START STORED RECORDS
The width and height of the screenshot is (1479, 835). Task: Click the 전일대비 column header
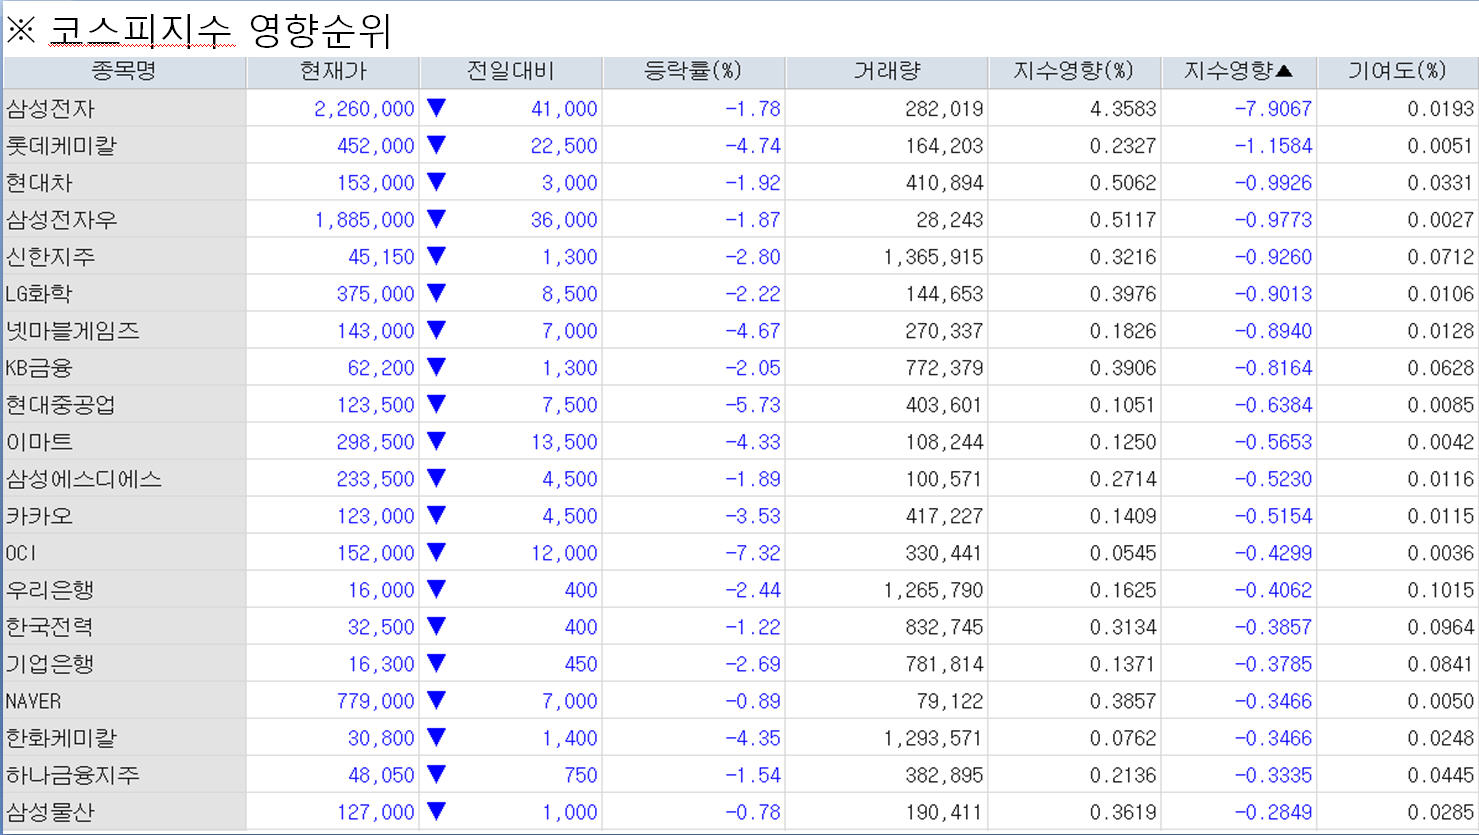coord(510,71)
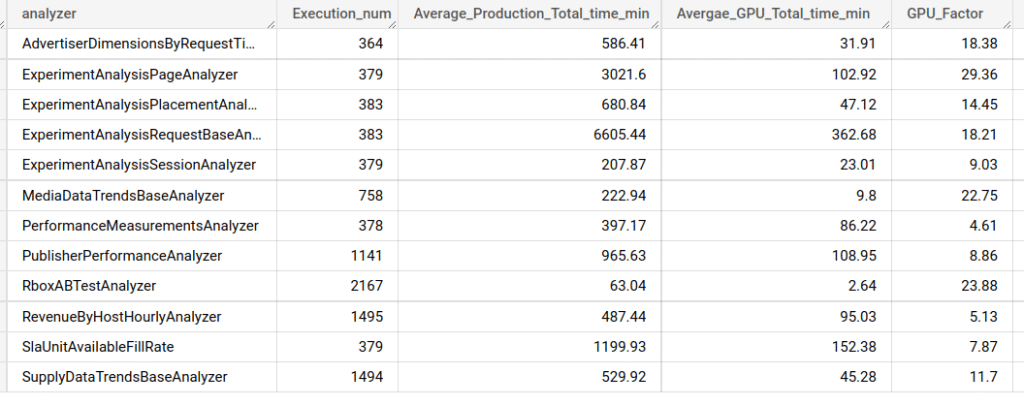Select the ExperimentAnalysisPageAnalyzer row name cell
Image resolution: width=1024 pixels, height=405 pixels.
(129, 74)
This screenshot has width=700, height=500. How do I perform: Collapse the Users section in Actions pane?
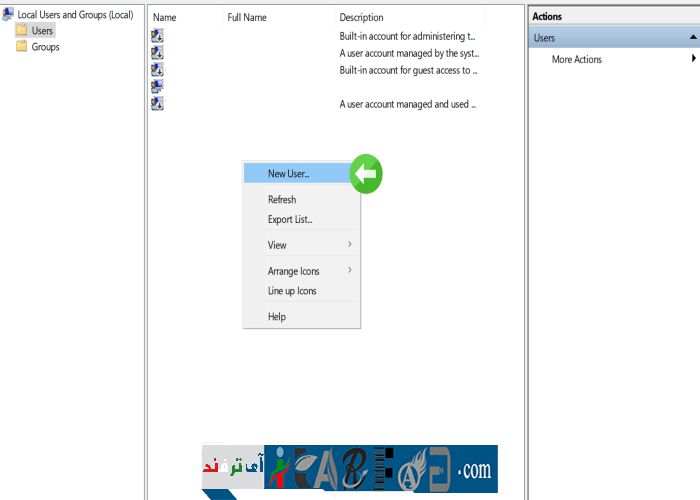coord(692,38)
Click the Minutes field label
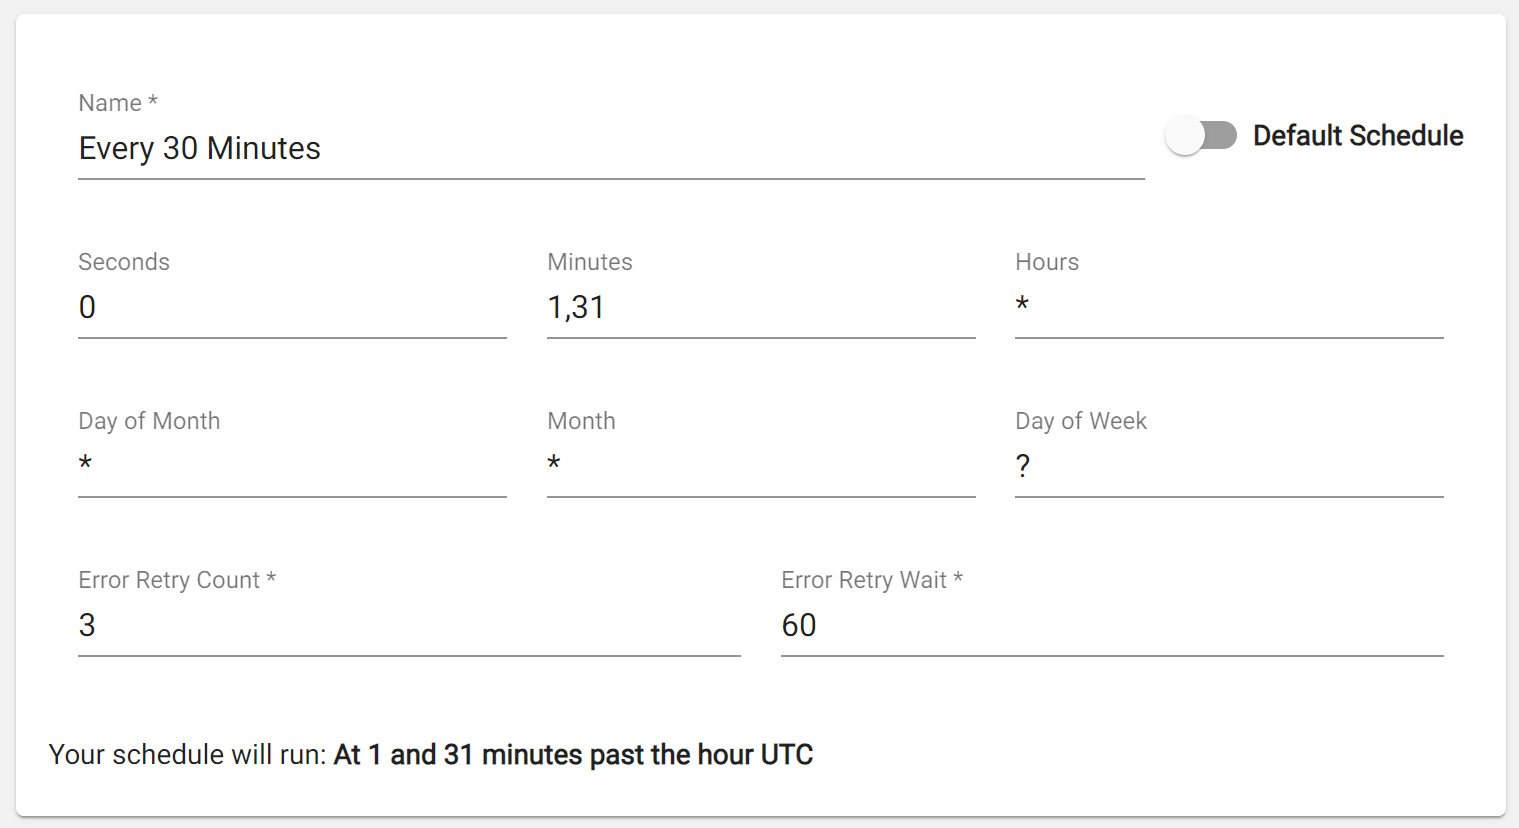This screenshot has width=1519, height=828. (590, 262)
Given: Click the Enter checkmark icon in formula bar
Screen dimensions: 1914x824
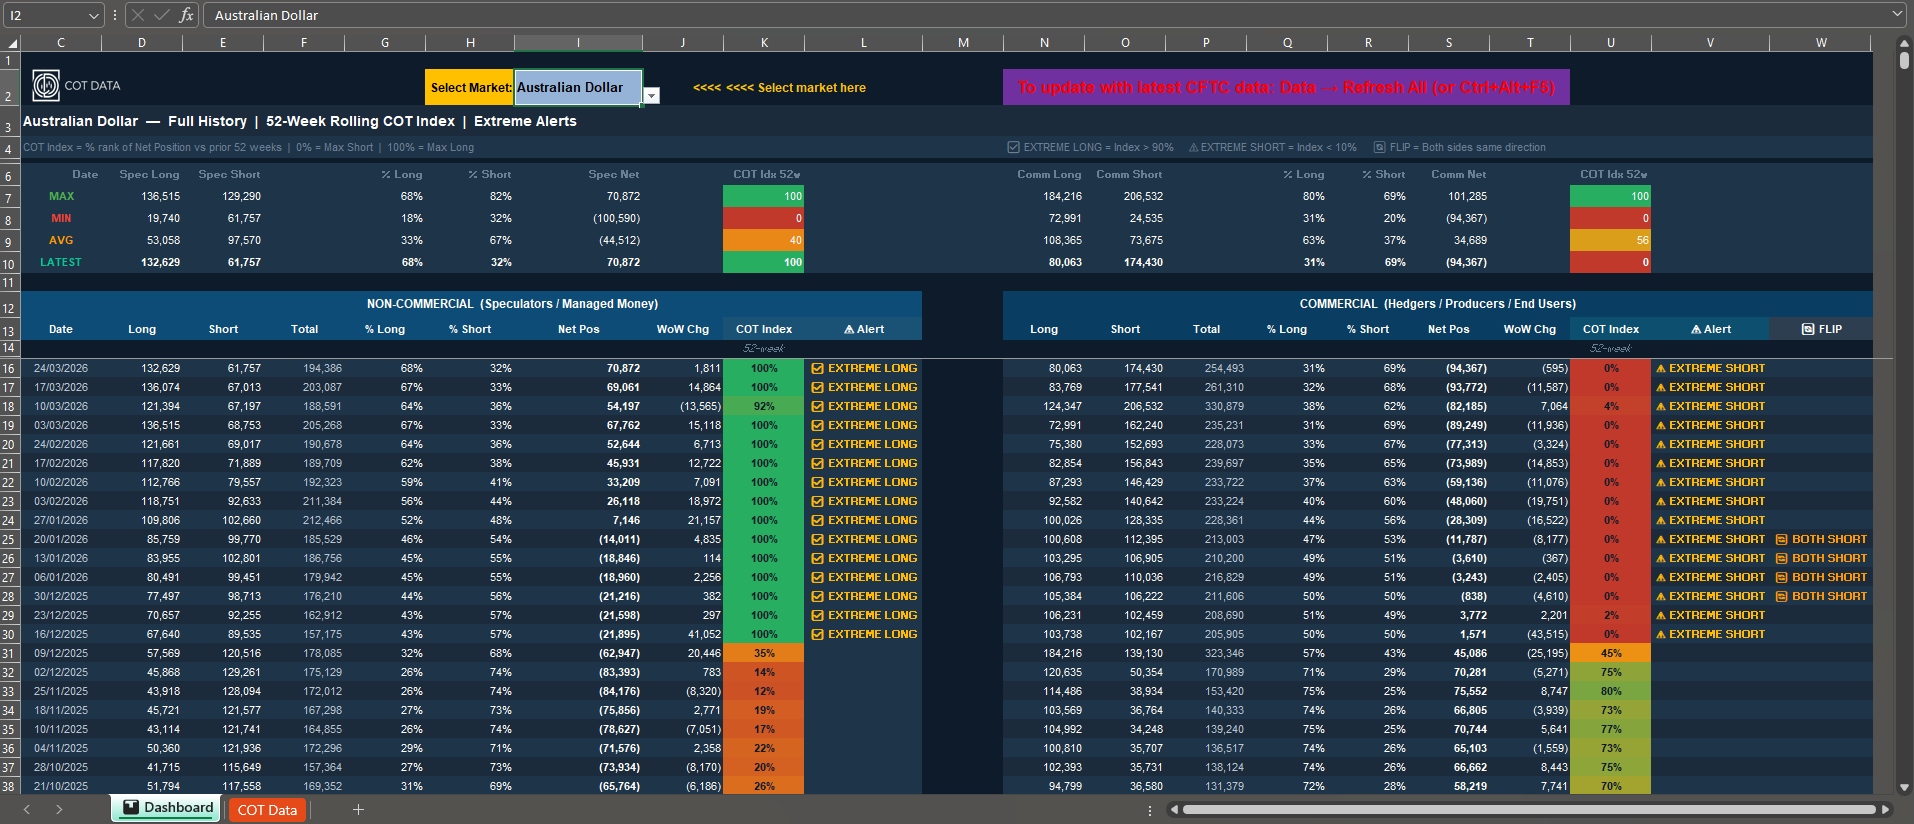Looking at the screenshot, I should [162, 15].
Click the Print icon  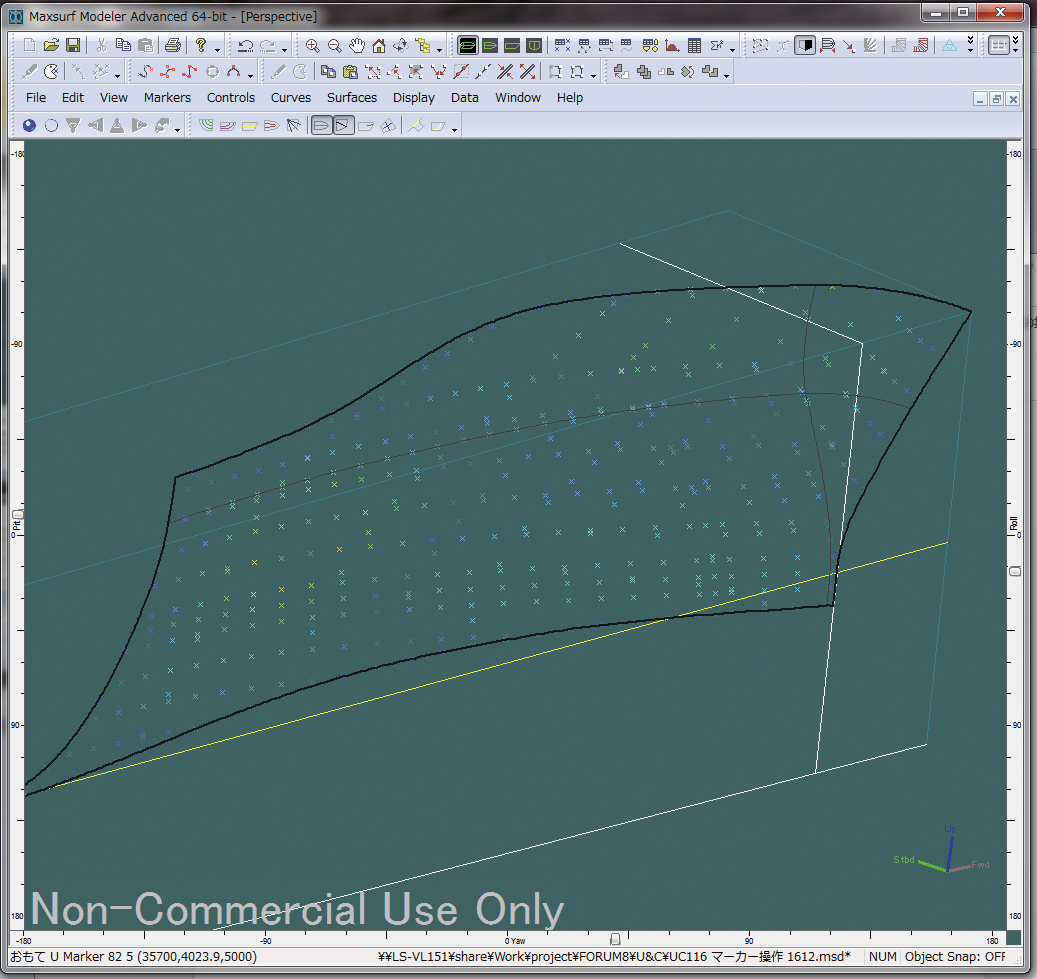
END STORED RECORDS
#### AIM OF THE TASK
Copy out all the rows above, swapping "Click" for "Tap" and changing nothing else. Omit the pictures.

#### RESPONSE TO THE EXERCISE
The width and height of the screenshot is (1479, 835). Task: Tap the 전일대비 column header
coord(510,71)
Select the ExperimentAnalysisPageAnalyzer row name cell
Image resolution: width=1024 pixels, height=405 pixels.
(129, 74)
This screenshot has width=700, height=500. How do I perform: Collapse the Users section in Actions pane?
coord(692,38)
Tap the Minutes field label
This screenshot has width=1519, height=828. (590, 262)
Given: Tap the Enter checkmark icon in formula bar
Screen dimensions: 1914x824
Looking at the screenshot, I should [162, 15].
Tap the Print icon  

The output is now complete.